Perempatan memenuhi kepala (Name), kemudian dia melempar bantal sofa ke wajah Samatoki—mengagetkan sang laki-laki. Samatoki kemudian melempar bantal tadi menjauh dari wajahnya, ekspresi kesal jelas terlukis di wajahnya.
"ADA APA DENGANMU, KUSO ONNA!?"
"KENAPA BALASANMU BEGITU, SIH!!"
"MEMANGNYA MAUMU SEPERTI APA, HAH!?"
(Name) mengembungkan kedua pipinya lalu mengambil bantal yang tadi Samatoki lempar, kembali memeluknya.
"Aku kesal, oke!" ucap (Name) mengeratkan pelukannya pada bantal, "kau tahu Mikan sedang sakit, lalu kenapa tidak langsung membawanya ke dokter? Kenapa harus bertingkah aneh?"
'Karena aku bertingkah aneh untuk alasan yang berbeda, bodoh,' batin Samatoki mengganti channel TV mereka.
"Padahal Mikan itu anak kita," gumam (Name).
"Anak?"
"Kita membesarkan Mikan bersama!"
"Kita baru mengadopsinya bulan lalu, dia sudah sebesar itu," ucap Samatoki, "dan aku lebih memilih untuk membesarkan anak yang sebenarnya, ketimbang binatang peliharaan."

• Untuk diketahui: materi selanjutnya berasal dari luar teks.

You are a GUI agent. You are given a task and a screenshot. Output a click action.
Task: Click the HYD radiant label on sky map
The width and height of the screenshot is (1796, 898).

(Name) menoleh ke arah Samatoki yang masih fokus pada TV, sebelum akhirnya ekspresi tak senang terlukis di wajahnya.
"Jadi kau tidak mau menganggap Mikan sebagai anak kita? Baiklah, terserah padamu, aku akan tetap menganggap Mikan sebagai anak kita," komentar (Name).
'PEKALAH, WANITA SIALAN!' pikir Samatoki menahan diri sekuat tenaga untuk tidak ngegas saat itu juga.
"Haruskah Mikan jadi anak? Peran anak akan diisi oleh yang lain—seorang manusia, kau tahu."
"Hmph—Mikan tetap anakku, apa pun yang kau katakan, dasar ayah durhaka," sahut (Name) masih marah.
Urat kesabaran terakhir Samatoki langsung putus.
"Dengarkan aku, wahai maniak kucing," ucap Samatoki penuh kekesalan dengan sebelah tangannya merogoh saku celananya, "aku akan langsung saja karena kau sangat tidak peka, maksudku itu tadi, aku ingin kau—"
Namun ucapan Samatoki terpotong oleh (Name) yang tiba-tiba menempelkan tangan kecilnya ke mulut Samatoki. Tangan Samatoki yang sudah memegang cincin spontan berhenti juga.
"Diam," ucap (Name) dengan serius, "sepertinya aku mendengar Mikan mengeong."
Setelah itu (Name) langsung bergegas menuju kamarnya dan Samatoki, yang di dalamnya juga ada Mikan yang sedang tidur di kasurnya. Suasana hening untuk beberapa saat, sebelum akhirnya Samatoki menghela napas kasar, menepuk keningnya dengan tangannya yang bebas. Setelah itu Samatoki menarik tangannya yang memegang cincin, menatap cincin itu dengan datar.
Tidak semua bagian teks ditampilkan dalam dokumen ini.